Chance classification performance was 1/8 for all analyses except when comparing classification performance using data elicited by hues versus words, in which case classification was binary (chance equal to 50%). For each problem, a classifier was trained and tested in 5ms bins from time t=200ms before stimulus onset to t=600ms after stimulus onset. The classifiers’ performances were generated through a bootstrapping procedure. First, the problems were evaluated for each participant (resulting in 18 independent decoding time courses). Then, for each unique problem, we averaged the decoding time courses across participants. The gray shading in Figure 2a shows the standard error of the bootstrap mean. Significant decoding was defined as time bins in which decoding accuracy was above chance for five consecutive 5ms time bins. For the cross temporal generalization analysis, each classifier trained using data obtained at each time bin was tested using data obtained at every 5 ms time bin from −200 to 600 ms after stimulus onset creating a 2-dimensional matrix of decoding results.

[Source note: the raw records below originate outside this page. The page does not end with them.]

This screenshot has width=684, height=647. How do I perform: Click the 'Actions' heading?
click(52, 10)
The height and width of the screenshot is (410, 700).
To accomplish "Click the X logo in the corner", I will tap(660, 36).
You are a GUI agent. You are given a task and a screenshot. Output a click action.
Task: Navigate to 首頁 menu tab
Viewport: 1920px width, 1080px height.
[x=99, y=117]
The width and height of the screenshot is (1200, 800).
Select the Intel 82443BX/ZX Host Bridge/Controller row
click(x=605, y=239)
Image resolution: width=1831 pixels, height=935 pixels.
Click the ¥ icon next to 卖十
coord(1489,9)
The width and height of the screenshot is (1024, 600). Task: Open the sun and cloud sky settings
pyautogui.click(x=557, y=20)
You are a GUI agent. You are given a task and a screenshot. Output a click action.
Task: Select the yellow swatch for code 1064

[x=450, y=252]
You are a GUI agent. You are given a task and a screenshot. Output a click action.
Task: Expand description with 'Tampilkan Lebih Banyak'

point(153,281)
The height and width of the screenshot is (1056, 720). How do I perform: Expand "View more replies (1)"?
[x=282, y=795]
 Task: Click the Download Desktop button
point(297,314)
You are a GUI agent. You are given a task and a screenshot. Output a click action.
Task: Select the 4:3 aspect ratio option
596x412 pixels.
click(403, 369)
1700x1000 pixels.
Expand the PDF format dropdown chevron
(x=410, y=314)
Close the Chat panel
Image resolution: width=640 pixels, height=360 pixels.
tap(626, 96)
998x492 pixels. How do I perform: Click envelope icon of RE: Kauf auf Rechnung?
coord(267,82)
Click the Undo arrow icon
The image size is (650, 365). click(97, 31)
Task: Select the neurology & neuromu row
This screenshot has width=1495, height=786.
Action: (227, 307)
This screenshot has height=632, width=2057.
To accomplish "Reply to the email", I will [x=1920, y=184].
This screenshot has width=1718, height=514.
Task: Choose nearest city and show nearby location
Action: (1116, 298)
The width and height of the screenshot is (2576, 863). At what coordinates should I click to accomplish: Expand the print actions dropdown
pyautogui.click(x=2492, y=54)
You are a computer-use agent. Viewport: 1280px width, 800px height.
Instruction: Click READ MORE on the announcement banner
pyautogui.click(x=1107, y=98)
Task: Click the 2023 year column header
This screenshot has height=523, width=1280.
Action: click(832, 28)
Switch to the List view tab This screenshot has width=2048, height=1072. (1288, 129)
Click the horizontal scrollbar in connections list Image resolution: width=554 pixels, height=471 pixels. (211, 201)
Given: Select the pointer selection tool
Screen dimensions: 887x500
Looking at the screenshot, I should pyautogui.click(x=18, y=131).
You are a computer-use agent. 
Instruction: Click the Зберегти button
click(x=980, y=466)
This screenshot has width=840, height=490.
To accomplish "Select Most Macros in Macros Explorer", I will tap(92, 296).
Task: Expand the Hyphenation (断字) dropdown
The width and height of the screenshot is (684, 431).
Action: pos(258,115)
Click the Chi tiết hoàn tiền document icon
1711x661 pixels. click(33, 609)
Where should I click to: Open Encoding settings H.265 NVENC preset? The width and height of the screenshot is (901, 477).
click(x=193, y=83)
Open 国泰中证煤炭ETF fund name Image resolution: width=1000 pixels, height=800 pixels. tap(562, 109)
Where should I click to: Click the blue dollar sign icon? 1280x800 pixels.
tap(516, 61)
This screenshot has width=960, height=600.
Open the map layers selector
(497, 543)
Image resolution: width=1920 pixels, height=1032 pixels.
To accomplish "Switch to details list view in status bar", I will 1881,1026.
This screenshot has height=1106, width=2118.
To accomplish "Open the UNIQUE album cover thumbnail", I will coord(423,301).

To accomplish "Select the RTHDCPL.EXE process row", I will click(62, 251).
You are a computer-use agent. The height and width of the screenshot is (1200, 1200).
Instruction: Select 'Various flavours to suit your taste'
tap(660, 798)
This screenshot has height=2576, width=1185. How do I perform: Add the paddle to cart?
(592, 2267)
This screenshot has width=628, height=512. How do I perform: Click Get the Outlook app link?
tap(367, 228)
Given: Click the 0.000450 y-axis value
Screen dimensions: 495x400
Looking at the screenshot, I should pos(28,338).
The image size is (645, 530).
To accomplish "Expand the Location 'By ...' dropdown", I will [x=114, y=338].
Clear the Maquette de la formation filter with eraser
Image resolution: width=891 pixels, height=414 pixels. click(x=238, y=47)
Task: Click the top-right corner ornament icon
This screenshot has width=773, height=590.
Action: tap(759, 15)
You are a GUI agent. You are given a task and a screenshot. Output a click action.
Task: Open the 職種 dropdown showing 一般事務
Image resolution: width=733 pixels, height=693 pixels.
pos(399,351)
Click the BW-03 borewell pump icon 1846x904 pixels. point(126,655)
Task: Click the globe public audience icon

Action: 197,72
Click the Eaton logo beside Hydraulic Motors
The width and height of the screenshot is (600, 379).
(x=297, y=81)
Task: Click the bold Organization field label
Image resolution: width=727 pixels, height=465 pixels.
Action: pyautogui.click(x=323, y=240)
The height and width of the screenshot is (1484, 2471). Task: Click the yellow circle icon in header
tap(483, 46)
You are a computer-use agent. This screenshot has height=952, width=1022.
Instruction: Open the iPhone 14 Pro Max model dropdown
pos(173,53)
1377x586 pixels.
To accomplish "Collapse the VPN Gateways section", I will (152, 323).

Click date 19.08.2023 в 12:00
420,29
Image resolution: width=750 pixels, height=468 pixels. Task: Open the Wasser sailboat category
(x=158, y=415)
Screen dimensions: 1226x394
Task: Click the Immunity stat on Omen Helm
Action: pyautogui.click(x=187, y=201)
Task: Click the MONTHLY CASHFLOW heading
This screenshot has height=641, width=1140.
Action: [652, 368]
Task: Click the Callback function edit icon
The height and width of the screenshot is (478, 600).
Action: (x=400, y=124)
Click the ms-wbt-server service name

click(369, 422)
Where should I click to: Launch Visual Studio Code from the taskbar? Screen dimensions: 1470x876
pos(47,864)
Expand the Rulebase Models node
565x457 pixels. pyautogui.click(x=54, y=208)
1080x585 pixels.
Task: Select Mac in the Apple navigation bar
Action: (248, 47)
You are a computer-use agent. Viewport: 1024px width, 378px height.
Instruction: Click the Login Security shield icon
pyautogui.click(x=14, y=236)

Decoding analyses were also performed using eye tracking data collected during the MEG sessions. Two analyses were conducted: one using pupil diameter and one using eye position (Figure S2). All parameters were identical to the MEG analysis except for the number of input features to the classifier. Rather than MEG sensors, the classifier used either the diameters of the two pupils (two features) or the xy coordinates of the positions of the two eyes (four features).
Representational Similarity Analysis and Multidimensional Scaling Analysis
To examine the similarities between neural representations of colors, we obtained the results using ‘forced-error’ classifier tests. In this analysis, classifiers were trained and tested as in the other analyses, but the classifier was prevented from choosing the true stimulus. For each problem, the classifier returned the stimulus that elicited the most similar pattern of neural activity as elicited by the correct stimulus. This approach was designed not only to yield more data about dissimilarities between stimuli (which could be obtained just by analyzing the errors in the classifier), but also because it is directly analogous to the asymmetric matching task used in behavioral experiments aimed at recovering perceptual similarity among different colors. The dissimilarity matrix was then used in multidimensional scaling analysis, to uncover the geometry of the neural representation projected onto two dimensions. First, we constructed a confusion matrix of the errors the classifier made for each stimulus, for each individual participant (each column of which was normalized to sum to 1). Then, this matrix was averaged across the diagonal (for instance the instances when light pink was mistaken for light orange were averaged with the instances when light orange was mistaken for light pink) and normalized within each subject so that the largest percentage was equal to 1 and the smallest equal to 0. Finally, these values (measures of confusion) were subtracted from 1 to yield a representational dissimilarity matrix for each participant. These RDMs were averaged together and normalized 0-1.